Image credit: Churchleaders.com
Mark Driscoll has relaunched his former website pastormark.tv as markdriscoll.org. You might think he was changing the name because he is no longer a pastor. If you do, you’re wrong. Apparently, Mark Driscoll is still promoting the idea of people referring and addressing him as “Pastor Mark.” In a post dated 12/20/14, the web page says,
This website was built in response to requests from people wanting access to Pastor Mark Driscoll’s past and future Bible teaching. This is the only official resource from Pastor Mark Driscoll, and will soon be the exclusive home for content from Pastor Mark and his family.
Mark Driscoll is not a pastor. He is not recognized by any biblical church as one of their pastors and therefore biblically, he is not at this time a pastor. I’m not in this post arguing whether or not he is biblically qualified to be a pastor. Whatever one thinks about that, the point is that no local gospel-preaching church recognizes him as such and so he shouldn’t promote that title. I hope he reconsiders this as he learns whatever our Lord Jesus is hopefully teaching him in this season of his life.
To be a pastor is to be one recognized by a local church as having pastoral responsibilities to the local church, responsibilities defined in the New Testament. This is where evangelicalism as a movement is inadequate. At it’s best it’s a movement of those who are united by their belief in the gospel and in the final authority of the Scriptures. It isn’t meant to take the place of the local church of a denomination of churches. I praise God for evangelical unity and its blessings. But when one has a weak or poorly thought out ecclesiology, they do things like recognize others as pastors or call themselves pastors when they are not.
Benjamin Merkle (@Benmerkle) helpfully writes at 9marks.org:
if the above analysis is correct, then to rightfully be a “pastor” (or deacon) is to be “ordained” in the sense of being publicly installed into that office. The idea of separating the title from the public act of commissioning is not found in the Bible. Elders are not appointed to an office after they become elders. But by becoming elders, they are appointed to office.
In a recent “Ask Pastor John” podcast episode at Desiring God, John commented on the fact that the church’s official recognition of his title “Pastor Emeritus” legitimizes his continuing to be addressed as “Pastor John” (go to 8:28-8:38).

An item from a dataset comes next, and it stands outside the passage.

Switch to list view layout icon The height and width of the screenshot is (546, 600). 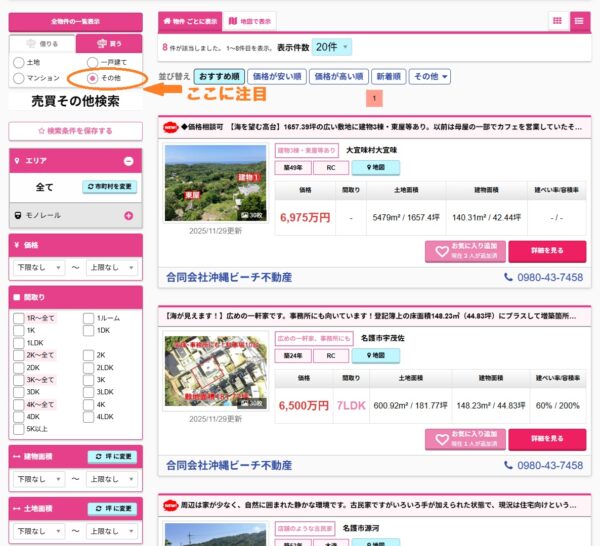pyautogui.click(x=579, y=21)
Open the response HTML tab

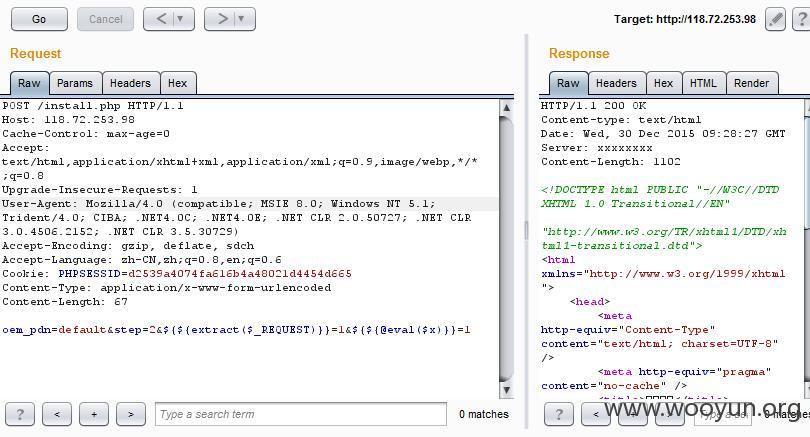tap(703, 83)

The implication is that if a church does not recognize a man as one of their pastors then the individual shouldn’t assume the title of pastor.
Why take the time to write about this? Am I mad at Driscoll? No. I love the brother and thank God for the grace I received through Mark. Do I have opinions on his qualifications and all the hoopla surrounding his resignation? Who doesn’t? The point I wanted to make here is that we need to be more thoughtful about churchmanship in Evangelicalism. It’s important to be a member of a church. And it’s important for men who call themselves “pastor” to actually be pastoring a church. Even then we shouldn’t rush to a title (cf. Matt 23:8). Pastoring is a weighty responsibility (Hebrews 13:17) and shouldn’t be taken lightly. Neither should assuming the title.

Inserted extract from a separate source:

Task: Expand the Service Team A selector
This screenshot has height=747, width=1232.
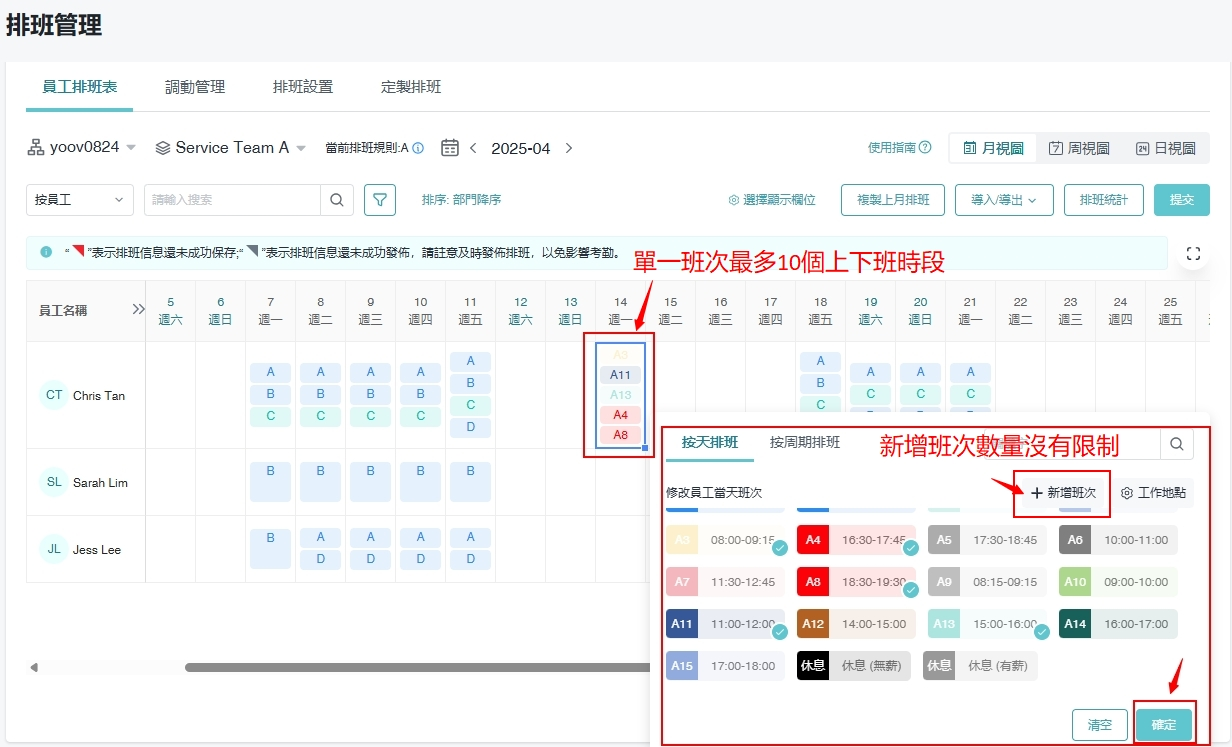Action: 231,148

Thanks for the blog. I have been thinking through the title of “Pastor” and I have been realizing that it is really an American title that we put back into Scripture. The only real reference to it in Scripture is Eph 4:11, often translated shepherds.
I see the biblical importance of the terms and offices of deacon and elder, with the proper qualifications and responsibilities listed in scripture. However, the American church has taken the term “pastor” and filled it with all the importance and responsibility as if it was a biblical office.
In Eph 4, we see the long list of helpers for the church that equip people for the work of ministry. It seems to me the church in view here is the universal body of Christ. With this in mind there are many who can teach, equip, pastor, and shepherd us for the work of ministry. I think specifically of seminary teachers, or mentors that help us understand how to serve Jesus. These people do not need to be ordained or set apart by a specific local church, but all work together for the equipping of the saints.
If he were taking the title of elder I would have a bigger concern as he would indeed be taking on an office that is one set apart by the local church and it’s people. But I think it can be legitimate to be a forlorn pastor in search of ministry, waiting for it, or willing to keep available your past ministry for the sake of equipping the saints for the work of ministry.
I hope this is not seen as mean-spirited. I have been pondering the significance of the term “pastor” as of late and thought I would include you in the pondering.